▶ 抜粋
::::

ザリガニの鳴くところ(2022年製作の映画)
3.5
1952年、ノースカロライナ州のとある湿地帯。
地元の人間が「ザリガニの鳴くところ」と呼ぶ湿地の奥地の小屋にとある家族が住んでいた。
家族はやがてバラバラになり、6歳の少女カイアだけが残され、それでも懸命に暮らしていた。
時は流れ1969年、地元の裕福な家庭の息子が変死体として発見され、その容疑者としてカイアが法廷に呼ばれる。

昔のアメリカの民族的な話とか全く詳しくないのでこういう背景が実際にある話なのか、それとも今の何かの隠喩に過ぎないのかはちょっと分からなかった。
やっぱり泥もあるし土地も安い貧乏人的なニュアンスなんだろうか。
かなり街全体で湿地の少女は実は狼とか謎の噂が回りまくっているのは古い時代設定ならではかなと。
差別や社会と戦う自立した女性という現代性に溢れるテーマをあえて昔の時代で、そして女性の力だけで戦うわけでは無いところが気に入った。


本作はカイアの回想シーンの合間に現在の時間軸の話が入ってくるという語り手の視点を追体験できる法廷ミステリー的な作品。
とはいえ推理する要素があるかと言われるとそういう話でも無いので、実際はミステリーにカテゴライズされてしまっているがカイアの生き様を描いたドラマ的な側面が強い。

リアルを考えるとこんなことになるかね?と思うような話の運びもあるのだが、変死体で後に見つかるチェイスはやけに生々しいリアルさで好き。
裕福で許嫁がいるけど遊びたい。
湿地の娘はバカにされてるけど結構綺麗だし簡単に手に入れられそう。
って感じで遊んでやろうと思ってたんだろうが、婚約者の事がバレると「許して」「婚約者は家の都合で僕には君が必要なんだ」と女々しく懇願し始める。
遊んでるつもりがめちゃくちゃ夢中になって、それでいて最後にはプライドが邪魔して逆ギレして終わるとかいう。
みんなの周りにも1人ぐらいは居そうなキャラ設定ながら本当に描き方が秀逸だった。

「ザリガニの鳴くところ」とは湿地そのもの、あるいは自然そのものか。
善悪もなく生き残るために誰もが必死で、それでいてあっさりと命が消えることもある。
しかしそれはそれで美しいということを感じさせるラストだった。

::::

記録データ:
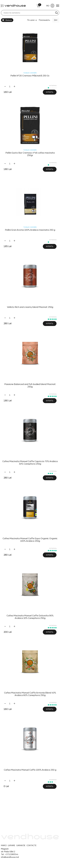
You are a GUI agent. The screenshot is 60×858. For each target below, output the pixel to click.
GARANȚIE (20, 845)
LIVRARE (11, 845)
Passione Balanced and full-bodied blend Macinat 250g (30, 385)
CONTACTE (31, 845)
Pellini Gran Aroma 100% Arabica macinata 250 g (30, 230)
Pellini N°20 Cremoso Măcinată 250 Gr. (30, 75)
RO (50, 6)
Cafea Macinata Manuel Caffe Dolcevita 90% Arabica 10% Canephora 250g (30, 616)
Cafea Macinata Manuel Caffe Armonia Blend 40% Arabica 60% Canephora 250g (30, 693)
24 (55, 20)
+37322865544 (11, 854)
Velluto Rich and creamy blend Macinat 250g (30, 307)
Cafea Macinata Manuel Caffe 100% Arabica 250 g (30, 770)
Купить (49, 92)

::::

▶ 取り組む課題
[1] 抜粋に出てくる西暦の年をすべて挙げてください。
[2] 抜粋のうち「差別や社会と戦う自立した女性」から「湿地の娘はバカにされてるけど結構綺麗だし簡単に手に入れられそう。」までを、両端の語句も含めて一字一句そのまま書き写してください。

▶ 課題別の解答
[1] 2022年、1952年、1969年

[2]
差別や社会と戦う自立した女性という現代性に溢れるテーマをあえて昔の時代で、そして女性の力だけで戦うわけでは無いところが気に入った。


本作はカイアの回想シーンの合間に現在の時間軸の話が入ってくるという語り手の視点を追体験できる法廷ミステリー的な作品。
とはいえ推理する要素があるかと言われるとそういう話でも無いので、実際はミステリーにカテゴライズされてしまっているがカイアの生き様を描いたドラマ的な側面が強い。

リアルを考えるとこんなことになるかね?と思うような話の運びもあるのだが、変死体で後に見つかるチェイスはやけに生々しいリアルさで好き。
裕福で許嫁がいるけど遊びたい。
湿地の娘はバカにされてるけど結構綺麗だし簡単に手に入れられそう。